Step-by-step explanation:
The question inquires about the complex formed when a 0.1M solution of CoCl₃.6H₂O is treated with an excess of AgNO3, resulting in the precipitation of 1.2×10²² ions. With the given data and considering the principles of precipitation and complex formation with AgNO3, we can deduce the number of moles of precipitated chloride ions and compare that to the initial moles of CoCl₃.6H₂O to determine the correct complex.
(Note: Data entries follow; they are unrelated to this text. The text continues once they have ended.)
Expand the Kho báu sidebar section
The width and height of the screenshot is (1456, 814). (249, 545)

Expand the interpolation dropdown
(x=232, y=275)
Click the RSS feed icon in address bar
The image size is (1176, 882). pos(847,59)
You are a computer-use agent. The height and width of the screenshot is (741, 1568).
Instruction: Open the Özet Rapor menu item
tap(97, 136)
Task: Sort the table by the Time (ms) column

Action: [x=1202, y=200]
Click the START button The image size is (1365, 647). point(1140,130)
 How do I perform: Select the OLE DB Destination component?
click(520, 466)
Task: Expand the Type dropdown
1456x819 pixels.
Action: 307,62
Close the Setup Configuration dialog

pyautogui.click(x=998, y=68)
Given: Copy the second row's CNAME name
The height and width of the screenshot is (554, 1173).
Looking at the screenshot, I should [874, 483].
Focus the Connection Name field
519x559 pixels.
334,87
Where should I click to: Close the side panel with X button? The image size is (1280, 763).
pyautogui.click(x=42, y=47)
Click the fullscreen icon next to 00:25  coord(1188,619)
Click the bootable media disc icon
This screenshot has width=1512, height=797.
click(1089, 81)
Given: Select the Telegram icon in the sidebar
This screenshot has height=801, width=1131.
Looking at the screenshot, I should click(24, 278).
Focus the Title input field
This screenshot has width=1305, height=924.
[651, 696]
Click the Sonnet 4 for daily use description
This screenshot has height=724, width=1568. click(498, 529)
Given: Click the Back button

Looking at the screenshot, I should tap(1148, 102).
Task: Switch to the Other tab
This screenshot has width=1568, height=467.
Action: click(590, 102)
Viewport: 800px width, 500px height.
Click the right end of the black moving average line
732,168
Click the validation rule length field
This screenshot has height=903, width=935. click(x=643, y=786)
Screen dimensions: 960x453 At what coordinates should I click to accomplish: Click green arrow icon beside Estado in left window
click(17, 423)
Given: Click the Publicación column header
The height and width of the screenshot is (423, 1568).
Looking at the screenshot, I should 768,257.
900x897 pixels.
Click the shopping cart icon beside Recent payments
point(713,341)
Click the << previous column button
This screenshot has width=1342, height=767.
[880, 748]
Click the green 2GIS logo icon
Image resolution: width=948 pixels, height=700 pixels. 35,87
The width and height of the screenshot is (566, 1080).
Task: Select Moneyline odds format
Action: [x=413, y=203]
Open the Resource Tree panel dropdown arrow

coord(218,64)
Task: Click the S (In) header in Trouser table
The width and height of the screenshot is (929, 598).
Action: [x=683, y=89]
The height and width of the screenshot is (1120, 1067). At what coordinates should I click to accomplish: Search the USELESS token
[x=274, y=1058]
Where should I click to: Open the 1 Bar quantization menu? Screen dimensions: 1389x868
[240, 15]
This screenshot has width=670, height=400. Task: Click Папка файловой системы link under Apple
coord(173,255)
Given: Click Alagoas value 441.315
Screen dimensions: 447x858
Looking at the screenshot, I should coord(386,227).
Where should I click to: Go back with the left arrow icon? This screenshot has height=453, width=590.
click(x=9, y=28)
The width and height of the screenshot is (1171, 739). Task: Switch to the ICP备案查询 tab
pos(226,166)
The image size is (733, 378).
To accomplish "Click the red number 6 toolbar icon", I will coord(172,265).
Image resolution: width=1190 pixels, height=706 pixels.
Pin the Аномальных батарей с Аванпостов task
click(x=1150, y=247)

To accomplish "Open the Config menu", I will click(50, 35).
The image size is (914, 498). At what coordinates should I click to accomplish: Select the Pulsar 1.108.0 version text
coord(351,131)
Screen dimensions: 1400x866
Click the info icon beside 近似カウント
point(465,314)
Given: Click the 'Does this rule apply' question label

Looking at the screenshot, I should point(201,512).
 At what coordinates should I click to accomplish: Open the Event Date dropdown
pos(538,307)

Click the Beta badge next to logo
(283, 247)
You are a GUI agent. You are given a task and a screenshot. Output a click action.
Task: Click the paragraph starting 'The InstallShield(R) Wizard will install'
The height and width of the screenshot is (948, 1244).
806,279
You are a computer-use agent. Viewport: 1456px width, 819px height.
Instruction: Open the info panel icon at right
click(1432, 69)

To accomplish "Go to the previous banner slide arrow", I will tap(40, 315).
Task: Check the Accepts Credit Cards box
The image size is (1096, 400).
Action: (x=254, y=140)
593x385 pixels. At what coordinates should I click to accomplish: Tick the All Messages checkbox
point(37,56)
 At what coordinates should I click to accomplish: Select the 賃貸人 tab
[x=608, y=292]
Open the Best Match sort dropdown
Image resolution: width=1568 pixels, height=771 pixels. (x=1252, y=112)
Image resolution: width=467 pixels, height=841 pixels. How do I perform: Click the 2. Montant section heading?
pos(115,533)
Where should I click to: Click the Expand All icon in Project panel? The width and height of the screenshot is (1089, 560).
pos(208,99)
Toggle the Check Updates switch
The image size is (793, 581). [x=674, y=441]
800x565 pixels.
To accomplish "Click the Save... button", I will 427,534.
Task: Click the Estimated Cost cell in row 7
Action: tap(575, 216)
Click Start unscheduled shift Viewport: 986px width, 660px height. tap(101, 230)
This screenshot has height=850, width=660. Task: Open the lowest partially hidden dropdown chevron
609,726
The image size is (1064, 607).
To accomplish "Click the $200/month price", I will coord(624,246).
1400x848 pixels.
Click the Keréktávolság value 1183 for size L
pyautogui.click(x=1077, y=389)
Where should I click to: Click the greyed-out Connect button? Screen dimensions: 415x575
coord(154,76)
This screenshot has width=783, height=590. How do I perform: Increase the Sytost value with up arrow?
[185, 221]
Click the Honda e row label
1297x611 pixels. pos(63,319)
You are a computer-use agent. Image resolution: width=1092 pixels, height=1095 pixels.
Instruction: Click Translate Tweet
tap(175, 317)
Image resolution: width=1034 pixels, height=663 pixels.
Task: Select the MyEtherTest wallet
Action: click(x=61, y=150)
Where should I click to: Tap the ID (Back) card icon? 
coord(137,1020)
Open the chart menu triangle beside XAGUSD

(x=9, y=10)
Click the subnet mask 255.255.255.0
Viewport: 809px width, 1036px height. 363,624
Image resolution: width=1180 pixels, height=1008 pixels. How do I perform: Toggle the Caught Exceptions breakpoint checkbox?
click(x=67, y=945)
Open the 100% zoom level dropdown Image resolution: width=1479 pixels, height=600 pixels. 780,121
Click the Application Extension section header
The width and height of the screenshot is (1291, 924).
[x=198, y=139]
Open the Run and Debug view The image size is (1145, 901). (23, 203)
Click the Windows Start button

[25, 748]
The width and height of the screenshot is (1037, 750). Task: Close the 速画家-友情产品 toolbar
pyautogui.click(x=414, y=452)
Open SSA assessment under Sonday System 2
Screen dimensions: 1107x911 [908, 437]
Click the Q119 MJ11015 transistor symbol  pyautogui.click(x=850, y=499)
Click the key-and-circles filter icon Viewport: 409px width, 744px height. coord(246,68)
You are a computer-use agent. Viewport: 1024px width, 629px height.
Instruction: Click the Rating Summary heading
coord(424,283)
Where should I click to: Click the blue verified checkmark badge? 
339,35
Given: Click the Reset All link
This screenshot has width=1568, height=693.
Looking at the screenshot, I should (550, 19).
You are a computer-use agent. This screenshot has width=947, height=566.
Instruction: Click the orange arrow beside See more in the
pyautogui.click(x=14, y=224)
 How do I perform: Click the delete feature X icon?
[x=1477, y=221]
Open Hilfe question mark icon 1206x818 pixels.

Since the mole ratio of Ag+ to Cl- is 1:1 in the precipitate of AgCl, and knowing that the number of moles of Ag+ from AgCl is the same as the number of Cl- ions precipitated, we use Avogadro's number to find that the total moles of precipitated Cl- ions is 1.2×10²² ions / 6.022×10²³ ions/mol = 0.002 moles. Given that the initial solution is 0.1M, this means there were 0.01 moles of CoCl₃·6H₂O (as Molarity = moles/volume in liters, and the volume is 0.1 L).
Considering the stoichiometry of complex ions and the fact not all Cl- ions in the complex will precipitate, the correct complex where two chloride ions remain bound to cobalt would be [Co(H₂O)₄Cl]Cl₂ . H₂O.